Emma Eriksen Josh Marquez Alex Xochicale Brianna Chang Regulatory Mechanism of Competitive Inhibition
1. This image shows an example of competitive inhibition of an enzyme. It is captioned ‘Competitive Inhibition of an Enzyme.” 2. Competitive inhibition works by interrupting the effective creation of an enzyme-substrate complex. As seen in the drawing, a molecule with a similar shape as a specific substrate will bind to a specific enzyme with the corresponding active site. Once the molecule, known as an inhibitor, bonds with the enzyme, the substrate that is typically involved in the creation of the enzyme-substrate complex is unable to bond with the enzyme. However, competitive inhibition is not as effective as allosteric inhibition, since both the inhibitor and the substrate bond at the same site. Competitive inhibition can fail to regulate the inactivation of an enzyme if the production of a substrate increases. 3. Competitive inhibition of enzymes can be compared to a manufacturing machine. The machine is meant to produce a product that can be used. However, if the machine’s gear are jammed by another substance, then the machine cannot create the product it is supposed to. This is similar to the method of enzyme regulation of competitive inhibition. When the enzyme is “jammed” with the inhibitor, it is unable to produce the product that would be made with the substrates.

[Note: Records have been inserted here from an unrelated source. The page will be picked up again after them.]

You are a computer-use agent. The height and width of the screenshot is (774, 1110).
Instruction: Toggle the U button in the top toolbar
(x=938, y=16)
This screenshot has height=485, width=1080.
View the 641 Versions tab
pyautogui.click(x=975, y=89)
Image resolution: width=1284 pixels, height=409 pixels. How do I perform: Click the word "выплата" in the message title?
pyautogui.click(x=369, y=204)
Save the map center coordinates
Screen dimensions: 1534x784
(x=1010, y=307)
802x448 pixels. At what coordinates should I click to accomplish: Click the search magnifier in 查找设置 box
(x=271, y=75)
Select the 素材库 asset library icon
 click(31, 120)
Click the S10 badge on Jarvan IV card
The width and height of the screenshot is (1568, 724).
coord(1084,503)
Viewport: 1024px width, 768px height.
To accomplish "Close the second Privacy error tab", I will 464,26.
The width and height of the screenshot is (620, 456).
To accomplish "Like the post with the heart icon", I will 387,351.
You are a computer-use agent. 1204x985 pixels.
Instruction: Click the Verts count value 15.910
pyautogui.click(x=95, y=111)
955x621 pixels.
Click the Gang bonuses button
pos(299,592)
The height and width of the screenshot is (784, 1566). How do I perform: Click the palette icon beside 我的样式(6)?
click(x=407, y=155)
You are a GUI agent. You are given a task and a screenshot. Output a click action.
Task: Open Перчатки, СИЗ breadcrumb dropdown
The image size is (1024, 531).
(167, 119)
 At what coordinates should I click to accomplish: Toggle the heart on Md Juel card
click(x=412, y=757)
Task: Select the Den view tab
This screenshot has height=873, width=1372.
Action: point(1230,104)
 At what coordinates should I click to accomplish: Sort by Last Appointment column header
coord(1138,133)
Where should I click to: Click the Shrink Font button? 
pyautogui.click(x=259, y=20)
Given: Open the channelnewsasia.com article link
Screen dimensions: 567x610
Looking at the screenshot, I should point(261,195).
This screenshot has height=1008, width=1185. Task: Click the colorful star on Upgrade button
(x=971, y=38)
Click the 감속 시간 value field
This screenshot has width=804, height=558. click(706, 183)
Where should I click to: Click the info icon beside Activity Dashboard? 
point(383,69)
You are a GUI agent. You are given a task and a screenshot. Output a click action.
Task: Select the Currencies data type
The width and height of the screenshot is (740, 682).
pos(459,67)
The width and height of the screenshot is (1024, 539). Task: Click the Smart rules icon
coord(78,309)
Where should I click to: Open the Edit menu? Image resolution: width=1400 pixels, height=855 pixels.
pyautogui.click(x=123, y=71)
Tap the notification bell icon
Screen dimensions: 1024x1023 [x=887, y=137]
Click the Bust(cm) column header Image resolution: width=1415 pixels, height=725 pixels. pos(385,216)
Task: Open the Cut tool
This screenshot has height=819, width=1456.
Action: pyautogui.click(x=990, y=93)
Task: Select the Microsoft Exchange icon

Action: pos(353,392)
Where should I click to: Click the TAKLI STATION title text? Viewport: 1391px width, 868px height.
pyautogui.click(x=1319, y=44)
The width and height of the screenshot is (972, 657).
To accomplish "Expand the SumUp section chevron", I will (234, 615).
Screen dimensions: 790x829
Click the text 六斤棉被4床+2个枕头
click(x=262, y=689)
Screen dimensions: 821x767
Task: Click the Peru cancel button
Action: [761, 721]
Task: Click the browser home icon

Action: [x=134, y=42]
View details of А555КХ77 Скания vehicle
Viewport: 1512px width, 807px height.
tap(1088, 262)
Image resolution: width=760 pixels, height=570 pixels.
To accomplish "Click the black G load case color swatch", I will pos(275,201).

4. Many drugs and poisons are enzyme inhibitors, since they prevent enzymes from working correctly. For example, cyanide is a very effective competitive inhibitor of the enzyme known as “cytochrome c oxidase.” A cyanide compound is any compound with a carbon atom triple-bonded to a nitrogen atom. Cyanide acts as a competitive inhibitor in the last part of the process of cellular respiration, which is the electron transport chain. Cyanide acts as a poison by preventing ATP from being made, and since ATP is the “universal energy source” in living organisms, any disruption in its production is often lethal. In particular, the central nervous system and the heart are heavily affected by the competitive inhibitor of cyanide.